===== Supplied text =====

I know it’s true because I have a few friends whose gifting skills make me both grateful to have them as friends and jealous of their ability to know me so well. Here are a few ways I think they do it.
Next-Level Listening
What does your friend, mother, or sister, really want? There’s a good chance she’s telling you every day, but it takes some effort to actually hear the clues. Does she talk about always being too busy to cook? Treat her to a surprise Doordash from her favorite lunch spot or buy a bundle of pre-made meals from a meal delivery service.
Is she constantly in the know on the latest current events? Consider a book about a country she’s interested in or a biography of someone she finds fascinating. If you know she drives or walks a lot, gift it in audiobook form. Can’t sleep? (Who can?) Perhaps she wants a sleeping mask with Bluetooth speakers so the ocean (or Idris Elba) can lull them into slumber.
Good Vibrations
The science nerd in me typically steers clear of the mystical, but I’ve always had a soft spot for gemstones. While I don’t believe they have magical powers, I do believe they represent a certain power because they can spark a thought, which leads to feelings, which can lead to actions.
For example, a new acquaintance once gifted me three small crystals and explained what each one meant. I keep them on a bookshelf, and every time I catch a glimpse of them, I feel good because, one, a stranger gave me a gift, and two, one of the crystals is amethyst, which represents healing, transcendence, and intuition.
Your good vibes don’t have to be delivered via crystals, either. This method works with anything that promises to provide good vibes but takes up negligible space. My therapist once gave me a literal rock. I keep it on my desk, and it fortifies me every time I take it in my hands.
Help With Problem-Solving
Most women I know—especially my fellow midlifers—would give anything for more time to get things done. So, maybe that’s something you can give them. Volunteer to help them clean out their closet one weekend. (This is honestly the best gift anyone could give me right now).
Or take their kids for an afternoon. You can also cook something they love and deliver it. These are all relatively simple gestures, but your recipients’ appreciation will be huge. Because, in the end, no fancy gift is as valuable as feeling truly seen and heard.

=====

▸ **Tasks to perform**
• a. In the gift-giving text, what does amethyst represent?
• b. Rewrite the paragraph of the gift-giving text beginning "Most women I know" more briefly, keeping its main facts.

===== Data section =====

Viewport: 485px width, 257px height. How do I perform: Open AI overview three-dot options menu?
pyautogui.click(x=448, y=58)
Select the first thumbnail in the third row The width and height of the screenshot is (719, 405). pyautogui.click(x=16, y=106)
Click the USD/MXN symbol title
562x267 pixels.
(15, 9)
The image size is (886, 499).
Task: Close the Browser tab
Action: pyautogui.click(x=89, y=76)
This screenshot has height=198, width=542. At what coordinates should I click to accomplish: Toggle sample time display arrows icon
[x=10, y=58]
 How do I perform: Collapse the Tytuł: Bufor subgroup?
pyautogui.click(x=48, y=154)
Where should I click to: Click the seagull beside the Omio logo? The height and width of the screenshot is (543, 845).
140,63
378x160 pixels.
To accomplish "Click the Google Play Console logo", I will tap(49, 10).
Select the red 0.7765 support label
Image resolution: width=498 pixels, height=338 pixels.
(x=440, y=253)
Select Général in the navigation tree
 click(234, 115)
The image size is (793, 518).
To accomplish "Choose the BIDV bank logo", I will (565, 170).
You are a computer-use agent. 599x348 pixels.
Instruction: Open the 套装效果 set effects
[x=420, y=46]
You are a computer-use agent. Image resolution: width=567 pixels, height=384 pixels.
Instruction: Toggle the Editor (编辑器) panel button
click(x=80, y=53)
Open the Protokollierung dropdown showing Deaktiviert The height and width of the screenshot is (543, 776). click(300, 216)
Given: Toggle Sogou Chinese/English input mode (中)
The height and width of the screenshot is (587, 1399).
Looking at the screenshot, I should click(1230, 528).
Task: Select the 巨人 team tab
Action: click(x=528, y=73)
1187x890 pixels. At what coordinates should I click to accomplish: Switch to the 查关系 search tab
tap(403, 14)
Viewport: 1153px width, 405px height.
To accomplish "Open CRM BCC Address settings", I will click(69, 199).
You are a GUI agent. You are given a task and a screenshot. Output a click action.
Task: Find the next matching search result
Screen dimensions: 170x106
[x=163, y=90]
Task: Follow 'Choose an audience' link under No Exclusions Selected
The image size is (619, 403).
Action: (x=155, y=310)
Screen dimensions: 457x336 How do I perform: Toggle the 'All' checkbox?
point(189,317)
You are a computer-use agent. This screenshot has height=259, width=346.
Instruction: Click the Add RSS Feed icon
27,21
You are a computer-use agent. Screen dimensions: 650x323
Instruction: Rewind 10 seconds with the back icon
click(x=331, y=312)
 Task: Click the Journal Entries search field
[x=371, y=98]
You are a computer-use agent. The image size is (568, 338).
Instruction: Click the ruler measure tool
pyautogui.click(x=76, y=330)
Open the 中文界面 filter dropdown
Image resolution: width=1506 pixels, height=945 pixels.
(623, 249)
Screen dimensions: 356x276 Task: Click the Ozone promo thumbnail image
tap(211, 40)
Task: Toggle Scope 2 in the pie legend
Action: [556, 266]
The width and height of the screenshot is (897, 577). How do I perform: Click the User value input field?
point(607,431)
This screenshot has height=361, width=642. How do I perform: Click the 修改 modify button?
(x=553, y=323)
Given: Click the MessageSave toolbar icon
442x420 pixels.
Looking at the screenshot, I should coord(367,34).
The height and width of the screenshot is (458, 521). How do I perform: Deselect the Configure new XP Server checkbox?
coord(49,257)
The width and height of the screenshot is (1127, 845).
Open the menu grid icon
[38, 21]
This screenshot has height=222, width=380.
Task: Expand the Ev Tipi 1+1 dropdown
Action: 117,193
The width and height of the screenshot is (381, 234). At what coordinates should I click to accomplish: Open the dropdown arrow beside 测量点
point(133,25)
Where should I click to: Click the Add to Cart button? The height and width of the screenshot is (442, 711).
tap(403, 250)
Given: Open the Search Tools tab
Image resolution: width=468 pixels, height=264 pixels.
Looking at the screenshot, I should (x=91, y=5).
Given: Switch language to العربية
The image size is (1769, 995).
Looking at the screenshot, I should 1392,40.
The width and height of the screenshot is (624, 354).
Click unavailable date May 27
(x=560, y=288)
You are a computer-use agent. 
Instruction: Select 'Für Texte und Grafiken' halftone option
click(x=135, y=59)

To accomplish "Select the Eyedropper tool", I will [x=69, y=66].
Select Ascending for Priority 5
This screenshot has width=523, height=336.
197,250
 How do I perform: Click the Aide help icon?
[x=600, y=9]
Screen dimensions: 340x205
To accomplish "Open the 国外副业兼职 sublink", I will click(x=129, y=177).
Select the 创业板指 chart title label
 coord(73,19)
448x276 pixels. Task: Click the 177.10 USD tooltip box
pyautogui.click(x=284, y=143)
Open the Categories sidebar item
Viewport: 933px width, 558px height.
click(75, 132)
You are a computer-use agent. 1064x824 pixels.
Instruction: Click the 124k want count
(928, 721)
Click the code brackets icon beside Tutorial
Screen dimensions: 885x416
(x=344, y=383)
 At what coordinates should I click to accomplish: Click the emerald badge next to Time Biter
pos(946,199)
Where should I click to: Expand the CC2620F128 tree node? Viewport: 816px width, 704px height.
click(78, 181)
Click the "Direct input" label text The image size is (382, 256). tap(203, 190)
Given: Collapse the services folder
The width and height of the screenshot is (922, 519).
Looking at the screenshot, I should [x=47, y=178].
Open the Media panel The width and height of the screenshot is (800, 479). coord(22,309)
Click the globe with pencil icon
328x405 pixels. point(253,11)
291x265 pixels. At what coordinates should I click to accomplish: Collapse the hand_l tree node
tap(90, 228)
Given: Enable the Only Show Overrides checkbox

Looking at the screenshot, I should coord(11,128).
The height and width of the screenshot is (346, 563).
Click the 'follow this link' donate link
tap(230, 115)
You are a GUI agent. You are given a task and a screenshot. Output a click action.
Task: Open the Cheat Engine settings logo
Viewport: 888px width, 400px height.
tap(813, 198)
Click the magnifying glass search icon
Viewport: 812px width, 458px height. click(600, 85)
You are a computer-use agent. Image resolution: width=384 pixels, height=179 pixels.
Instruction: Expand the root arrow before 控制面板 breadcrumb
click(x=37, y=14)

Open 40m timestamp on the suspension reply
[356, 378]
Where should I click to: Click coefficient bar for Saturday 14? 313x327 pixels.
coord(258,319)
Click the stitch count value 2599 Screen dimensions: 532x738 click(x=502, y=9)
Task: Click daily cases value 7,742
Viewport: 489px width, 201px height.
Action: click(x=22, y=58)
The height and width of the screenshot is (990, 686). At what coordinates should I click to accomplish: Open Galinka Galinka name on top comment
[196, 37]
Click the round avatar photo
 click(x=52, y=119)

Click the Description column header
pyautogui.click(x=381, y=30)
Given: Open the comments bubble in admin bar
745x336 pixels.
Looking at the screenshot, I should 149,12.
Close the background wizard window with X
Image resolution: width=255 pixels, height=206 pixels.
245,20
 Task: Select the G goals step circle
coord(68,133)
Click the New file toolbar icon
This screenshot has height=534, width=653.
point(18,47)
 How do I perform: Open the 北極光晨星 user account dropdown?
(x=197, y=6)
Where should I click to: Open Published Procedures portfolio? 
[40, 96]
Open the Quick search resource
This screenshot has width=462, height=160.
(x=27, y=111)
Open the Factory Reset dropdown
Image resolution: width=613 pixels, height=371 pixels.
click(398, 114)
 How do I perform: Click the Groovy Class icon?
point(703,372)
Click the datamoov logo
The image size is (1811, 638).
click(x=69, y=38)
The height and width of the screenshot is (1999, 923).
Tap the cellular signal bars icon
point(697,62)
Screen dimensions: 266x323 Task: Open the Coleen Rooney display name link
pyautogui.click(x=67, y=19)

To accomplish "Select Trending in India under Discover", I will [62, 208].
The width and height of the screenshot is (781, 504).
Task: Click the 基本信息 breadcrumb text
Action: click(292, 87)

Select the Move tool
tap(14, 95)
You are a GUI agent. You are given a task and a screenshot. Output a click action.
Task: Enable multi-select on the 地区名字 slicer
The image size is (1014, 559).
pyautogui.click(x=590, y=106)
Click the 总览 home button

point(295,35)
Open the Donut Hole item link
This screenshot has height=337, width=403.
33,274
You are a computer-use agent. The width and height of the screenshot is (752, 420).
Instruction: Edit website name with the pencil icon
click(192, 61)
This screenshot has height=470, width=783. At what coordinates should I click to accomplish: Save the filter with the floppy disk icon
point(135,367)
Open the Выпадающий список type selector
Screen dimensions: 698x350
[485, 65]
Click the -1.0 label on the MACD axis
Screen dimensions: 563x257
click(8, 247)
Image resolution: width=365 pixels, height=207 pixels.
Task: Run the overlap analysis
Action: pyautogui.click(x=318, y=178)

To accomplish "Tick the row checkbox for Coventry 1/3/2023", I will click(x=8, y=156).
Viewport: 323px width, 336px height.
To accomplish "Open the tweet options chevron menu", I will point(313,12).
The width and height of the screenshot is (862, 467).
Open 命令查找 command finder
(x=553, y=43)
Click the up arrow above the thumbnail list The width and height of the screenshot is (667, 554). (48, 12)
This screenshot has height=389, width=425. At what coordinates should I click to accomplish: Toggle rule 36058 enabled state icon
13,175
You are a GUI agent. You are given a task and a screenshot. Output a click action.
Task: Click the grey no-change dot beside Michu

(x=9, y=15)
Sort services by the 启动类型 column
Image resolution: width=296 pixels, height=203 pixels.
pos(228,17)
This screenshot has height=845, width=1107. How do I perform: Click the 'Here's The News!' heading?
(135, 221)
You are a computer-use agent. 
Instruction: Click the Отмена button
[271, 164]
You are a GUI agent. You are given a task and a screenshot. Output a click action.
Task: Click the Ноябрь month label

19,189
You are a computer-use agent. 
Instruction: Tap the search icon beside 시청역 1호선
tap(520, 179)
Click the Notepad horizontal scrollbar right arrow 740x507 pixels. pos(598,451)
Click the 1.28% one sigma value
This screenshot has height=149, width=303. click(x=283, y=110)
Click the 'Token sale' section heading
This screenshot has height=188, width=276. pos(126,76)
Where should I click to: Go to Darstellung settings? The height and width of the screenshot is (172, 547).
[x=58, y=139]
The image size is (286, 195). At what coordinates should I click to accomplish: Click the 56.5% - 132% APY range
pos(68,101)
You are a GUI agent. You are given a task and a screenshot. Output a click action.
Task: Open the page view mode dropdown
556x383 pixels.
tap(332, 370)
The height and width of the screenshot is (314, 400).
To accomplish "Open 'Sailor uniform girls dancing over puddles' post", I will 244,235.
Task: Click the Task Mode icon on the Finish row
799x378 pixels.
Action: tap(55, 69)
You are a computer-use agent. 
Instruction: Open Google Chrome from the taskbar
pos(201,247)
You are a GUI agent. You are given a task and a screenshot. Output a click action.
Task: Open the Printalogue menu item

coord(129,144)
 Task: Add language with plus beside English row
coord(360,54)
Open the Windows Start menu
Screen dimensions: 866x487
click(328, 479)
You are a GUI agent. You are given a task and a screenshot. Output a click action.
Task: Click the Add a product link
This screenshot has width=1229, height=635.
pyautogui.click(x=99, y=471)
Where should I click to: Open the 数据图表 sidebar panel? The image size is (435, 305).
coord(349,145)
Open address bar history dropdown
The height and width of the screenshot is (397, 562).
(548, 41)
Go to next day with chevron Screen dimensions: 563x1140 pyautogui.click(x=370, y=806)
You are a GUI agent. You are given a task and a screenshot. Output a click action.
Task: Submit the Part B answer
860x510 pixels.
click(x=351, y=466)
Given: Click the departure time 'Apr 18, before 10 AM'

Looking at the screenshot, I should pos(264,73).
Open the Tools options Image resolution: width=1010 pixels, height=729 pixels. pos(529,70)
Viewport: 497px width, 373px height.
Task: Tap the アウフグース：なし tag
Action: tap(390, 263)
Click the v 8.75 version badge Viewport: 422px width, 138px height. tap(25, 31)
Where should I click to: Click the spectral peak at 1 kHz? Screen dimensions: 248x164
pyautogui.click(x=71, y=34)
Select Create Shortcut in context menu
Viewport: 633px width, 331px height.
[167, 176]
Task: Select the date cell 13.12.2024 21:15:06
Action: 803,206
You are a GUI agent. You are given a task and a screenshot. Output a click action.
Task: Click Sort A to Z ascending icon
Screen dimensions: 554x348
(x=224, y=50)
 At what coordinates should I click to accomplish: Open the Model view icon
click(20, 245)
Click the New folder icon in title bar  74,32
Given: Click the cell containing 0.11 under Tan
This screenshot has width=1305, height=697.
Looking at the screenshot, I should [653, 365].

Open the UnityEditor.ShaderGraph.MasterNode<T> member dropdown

=====

▸ **Task-by-task results**
• a. Healing, transcendence, and intuition.

• b. Most women I know, especially midlifers, crave more time to get things done, so give them that. Offer to spend a weekend helping clean out their closet, honestly the best gift anyone could give me right now.